Embora algumas terras tenham avançado em processos de demarcação, o relatório ressalta que esses avanços são insuficientes diante da demanda territorial dos povos indígenas. A pressão econômica por exploração de recursos naturais e infraestrutura agrava ainda mais o cenário de vulnerabilidade.

“São avanços importantes, mas ainda muito aquém da demanda territorial dos povos indígenas”, destaca o documento.

Violência por omissão do Poder Público

Em 2025, foram registrados 215 suicídios entre indígenas, refletindo uma crise de saúde mental que afeta especialmente os jovens. Além disso, 1.024 óbitos de crianças indígenas até 4 anos foram contabilizados, muitos deles por causas evitáveis, como doenças infecciosas e desnutrição.

A falta de assistência em saúde, educação e infraestrutura é uma realidade para muitas comunidades indígenas. O relatório aponta que a desassistência é exacerbada por problemas como a poluição de fontes de água e a falta de acesso a serviços básicos, impactando diretamente a qualidade de vida dessas populações.

Povos isolados

O relatório também aborda a situação de povos indígenas em isolamento voluntário, que permanecem sem proteção estatal e correm risco de genocídio. Com 119 registros de povos isolados, apenas 28 foram confirmados pela Funai, evidenciando a necessidade urgente de políticas de proteção adequadas.

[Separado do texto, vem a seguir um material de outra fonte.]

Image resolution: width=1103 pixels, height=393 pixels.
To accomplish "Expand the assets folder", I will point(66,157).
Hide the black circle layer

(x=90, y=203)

A invasão de terras e os danos ao patrimônio indígena são preocupações constantes, especialmente em áreas onde há registros de povos isolados. A falta de reconhecimento e proteção por parte do Estado torna esses grupos ainda mais vulneráveis.

O aumento da violência contra os povos indígenas e a omissão do Poder Público ressaltam a necessidade de uma resposta efetiva e urgente para garantir os direitos e a dignidade dessas comunidades, que continuam a lutar por sua sobrevivência e por seus territórios.